Report every line in the listing below that contains the word "Click", copying each such line in full.

◆ Data shown ◆
::::

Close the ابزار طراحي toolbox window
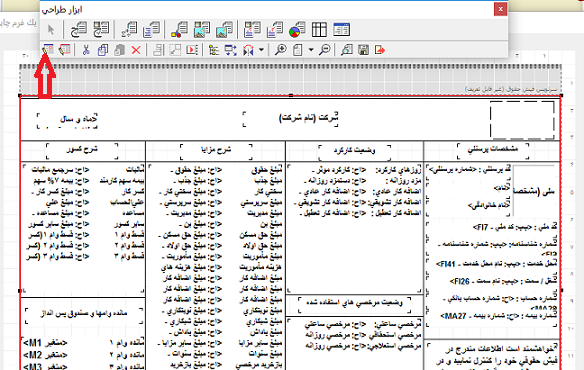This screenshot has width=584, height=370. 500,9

::::

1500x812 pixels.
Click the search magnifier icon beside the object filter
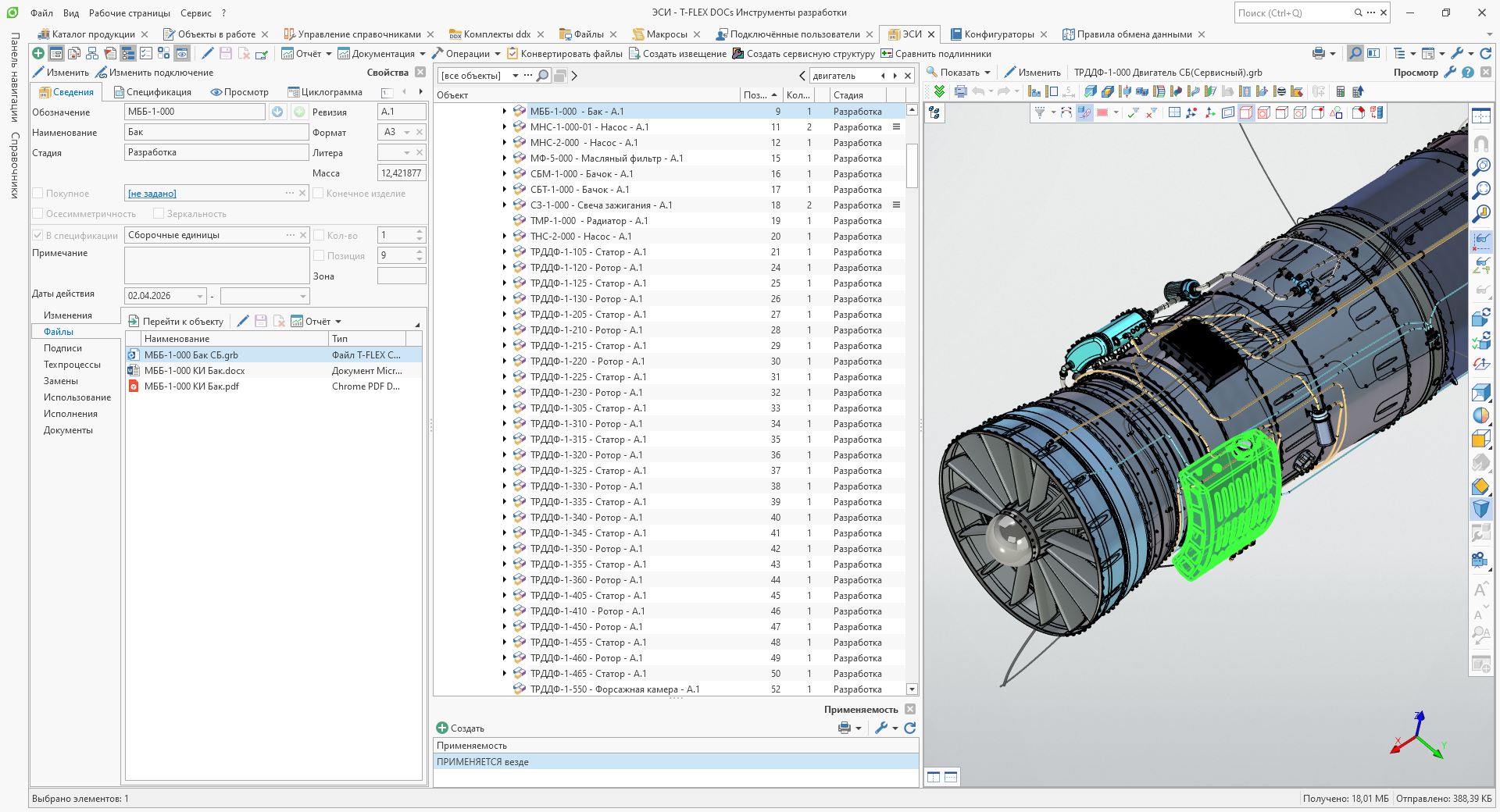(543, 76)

::::

◆ Full response ◆
Click the search magnifier icon beside the object filter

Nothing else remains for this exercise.